■ AIM OF THE EXERCISE: An exact repetition of the listing is required.

• • •

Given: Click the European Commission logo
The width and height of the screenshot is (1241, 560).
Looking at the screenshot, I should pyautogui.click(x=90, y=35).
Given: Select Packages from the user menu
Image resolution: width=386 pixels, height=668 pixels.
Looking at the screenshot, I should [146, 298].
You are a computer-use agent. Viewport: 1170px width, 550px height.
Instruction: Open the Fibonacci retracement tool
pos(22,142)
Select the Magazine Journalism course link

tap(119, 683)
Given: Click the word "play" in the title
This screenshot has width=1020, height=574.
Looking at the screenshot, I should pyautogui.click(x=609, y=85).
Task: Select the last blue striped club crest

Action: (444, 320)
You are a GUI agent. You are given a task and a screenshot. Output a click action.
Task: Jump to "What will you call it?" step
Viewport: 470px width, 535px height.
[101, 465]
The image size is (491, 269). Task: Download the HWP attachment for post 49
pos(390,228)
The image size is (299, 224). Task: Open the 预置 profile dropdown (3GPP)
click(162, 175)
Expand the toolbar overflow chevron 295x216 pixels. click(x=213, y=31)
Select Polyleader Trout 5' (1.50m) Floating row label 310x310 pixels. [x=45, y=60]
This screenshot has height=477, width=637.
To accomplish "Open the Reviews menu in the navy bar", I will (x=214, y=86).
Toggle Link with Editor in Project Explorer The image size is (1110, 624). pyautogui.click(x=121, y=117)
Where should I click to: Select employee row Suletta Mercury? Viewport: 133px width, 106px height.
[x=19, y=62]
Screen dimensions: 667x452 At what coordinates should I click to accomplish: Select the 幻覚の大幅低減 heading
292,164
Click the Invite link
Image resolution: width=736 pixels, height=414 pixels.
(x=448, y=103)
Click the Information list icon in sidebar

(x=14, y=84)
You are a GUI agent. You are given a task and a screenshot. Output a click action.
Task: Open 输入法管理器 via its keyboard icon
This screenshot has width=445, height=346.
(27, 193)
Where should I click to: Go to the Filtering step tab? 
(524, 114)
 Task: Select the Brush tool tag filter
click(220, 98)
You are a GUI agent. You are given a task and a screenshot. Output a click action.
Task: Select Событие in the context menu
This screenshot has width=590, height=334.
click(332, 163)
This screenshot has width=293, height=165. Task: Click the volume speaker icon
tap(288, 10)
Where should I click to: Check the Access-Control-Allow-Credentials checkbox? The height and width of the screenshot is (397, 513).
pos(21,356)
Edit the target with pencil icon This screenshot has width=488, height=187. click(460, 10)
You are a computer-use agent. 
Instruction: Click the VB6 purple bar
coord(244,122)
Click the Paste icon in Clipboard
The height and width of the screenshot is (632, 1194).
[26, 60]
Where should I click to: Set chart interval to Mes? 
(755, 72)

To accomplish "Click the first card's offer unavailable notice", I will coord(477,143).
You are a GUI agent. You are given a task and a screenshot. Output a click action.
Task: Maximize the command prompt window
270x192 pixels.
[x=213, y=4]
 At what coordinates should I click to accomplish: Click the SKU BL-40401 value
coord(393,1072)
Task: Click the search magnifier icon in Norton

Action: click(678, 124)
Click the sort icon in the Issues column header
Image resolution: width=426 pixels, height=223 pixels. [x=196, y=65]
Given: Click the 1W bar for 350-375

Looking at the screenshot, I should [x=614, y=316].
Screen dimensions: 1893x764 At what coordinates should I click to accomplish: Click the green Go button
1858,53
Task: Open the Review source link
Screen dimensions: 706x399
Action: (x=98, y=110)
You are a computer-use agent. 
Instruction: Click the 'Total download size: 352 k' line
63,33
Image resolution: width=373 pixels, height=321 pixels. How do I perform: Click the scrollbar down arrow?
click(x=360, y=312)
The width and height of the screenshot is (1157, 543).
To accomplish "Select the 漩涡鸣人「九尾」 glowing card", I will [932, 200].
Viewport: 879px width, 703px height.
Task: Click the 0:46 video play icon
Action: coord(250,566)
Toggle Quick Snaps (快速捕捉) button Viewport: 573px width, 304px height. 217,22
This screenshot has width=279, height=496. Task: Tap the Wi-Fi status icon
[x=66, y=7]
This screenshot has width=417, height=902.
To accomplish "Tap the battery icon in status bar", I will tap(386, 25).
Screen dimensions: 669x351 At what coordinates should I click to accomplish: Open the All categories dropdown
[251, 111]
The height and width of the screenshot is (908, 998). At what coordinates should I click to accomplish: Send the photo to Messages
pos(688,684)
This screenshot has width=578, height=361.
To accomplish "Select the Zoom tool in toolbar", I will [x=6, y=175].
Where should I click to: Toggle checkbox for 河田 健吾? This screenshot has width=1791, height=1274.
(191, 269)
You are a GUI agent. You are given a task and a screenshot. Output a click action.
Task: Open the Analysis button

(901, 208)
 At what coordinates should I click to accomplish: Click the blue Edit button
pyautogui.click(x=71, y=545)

• • •

■ RESULT OF THE TASK:
Given: Click the European Commission logo
The width and height of the screenshot is (1241, 560).
Looking at the screenshot, I should pyautogui.click(x=90, y=35).
Given: Select Packages from the user menu
Image resolution: width=386 pixels, height=668 pixels.
Looking at the screenshot, I should [146, 298].
You are a computer-use agent. Viewport: 1170px width, 550px height.
Instruction: Open the Fibonacci retracement tool
pos(22,142)
Select the Magazine Journalism course link

tap(119, 683)
Given: Click the word "play" in the title
This screenshot has width=1020, height=574.
Looking at the screenshot, I should pyautogui.click(x=609, y=85).
Task: Select the last blue striped club crest

Action: (444, 320)
You are a GUI agent. You are given a task and a screenshot. Output a click action.
Task: Jump to "What will you call it?" step
Viewport: 470px width, 535px height.
[101, 465]
The image size is (491, 269). Task: Download the HWP attachment for post 49
pos(390,228)
The image size is (299, 224). Task: Open the 预置 profile dropdown (3GPP)
click(162, 175)
Expand the toolbar overflow chevron 295x216 pixels. click(x=213, y=31)
Select Polyleader Trout 5' (1.50m) Floating row label 310x310 pixels. [x=45, y=60]
This screenshot has height=477, width=637.
To accomplish "Open the Reviews menu in the navy bar", I will (x=214, y=86).
Toggle Link with Editor in Project Explorer The image size is (1110, 624). pyautogui.click(x=121, y=117)
Where should I click to: Select employee row Suletta Mercury? Viewport: 133px width, 106px height.
[x=19, y=62]
Screen dimensions: 667x452 At what coordinates should I click to accomplish: Select the 幻覚の大幅低減 heading
292,164
Click the Invite link
Image resolution: width=736 pixels, height=414 pixels.
(x=448, y=103)
Click the Information list icon in sidebar

(x=14, y=84)
You are a GUI agent. You are given a task and a screenshot. Output a click action.
Task: Open 输入法管理器 via its keyboard icon
This screenshot has width=445, height=346.
(27, 193)
Where should I click to: Go to the Filtering step tab? 
(524, 114)
 Task: Select the Brush tool tag filter
click(220, 98)
You are a GUI agent. You are given a task and a screenshot. Output a click action.
Task: Select Событие in the context menu
This screenshot has width=590, height=334.
click(332, 163)
This screenshot has width=293, height=165. Task: Click the volume speaker icon
tap(288, 10)
Where should I click to: Check the Access-Control-Allow-Credentials checkbox? The height and width of the screenshot is (397, 513).
pos(21,356)
Edit the target with pencil icon This screenshot has width=488, height=187. click(460, 10)
You are a computer-use agent. 
Instruction: Click the VB6 purple bar
coord(244,122)
Click the Paste icon in Clipboard
The height and width of the screenshot is (632, 1194).
[26, 60]
Where should I click to: Set chart interval to Mes? 
(755, 72)

To accomplish "Click the first card's offer unavailable notice", I will coord(477,143).
You are a GUI agent. You are given a task and a screenshot. Output a click action.
Task: Maximize the command prompt window
270x192 pixels.
[x=213, y=4]
 At what coordinates should I click to accomplish: Click the SKU BL-40401 value
coord(393,1072)
Task: Click the search magnifier icon in Norton

Action: click(678, 124)
Click the sort icon in the Issues column header
Image resolution: width=426 pixels, height=223 pixels. [x=196, y=65]
Given: Click the 1W bar for 350-375

Looking at the screenshot, I should [x=614, y=316].
Screen dimensions: 1893x764 At what coordinates should I click to accomplish: Click the green Go button
1858,53
Task: Open the Review source link
Screen dimensions: 706x399
Action: (x=98, y=110)
You are a computer-use agent. 
Instruction: Click the 'Total download size: 352 k' line
63,33
Image resolution: width=373 pixels, height=321 pixels. How do I perform: Click the scrollbar down arrow?
click(x=360, y=312)
The width and height of the screenshot is (1157, 543).
To accomplish "Select the 漩涡鸣人「九尾」 glowing card", I will [932, 200].
Viewport: 879px width, 703px height.
Task: Click the 0:46 video play icon
Action: coord(250,566)
Toggle Quick Snaps (快速捕捉) button Viewport: 573px width, 304px height. 217,22
This screenshot has width=279, height=496. Task: Tap the Wi-Fi status icon
[x=66, y=7]
This screenshot has width=417, height=902.
To accomplish "Tap the battery icon in status bar", I will tap(386, 25).
Screen dimensions: 669x351 At what coordinates should I click to accomplish: Open the All categories dropdown
[251, 111]
The height and width of the screenshot is (908, 998). At what coordinates should I click to accomplish: Send the photo to Messages
pos(688,684)
This screenshot has width=578, height=361.
To accomplish "Select the Zoom tool in toolbar", I will [x=6, y=175].
Where should I click to: Toggle checkbox for 河田 健吾? This screenshot has width=1791, height=1274.
(191, 269)
You are a GUI agent. You are given a task and a screenshot. Output a click action.
Task: Open the Analysis button

(901, 208)
 At what coordinates should I click to accomplish: Click the blue Edit button
pyautogui.click(x=71, y=545)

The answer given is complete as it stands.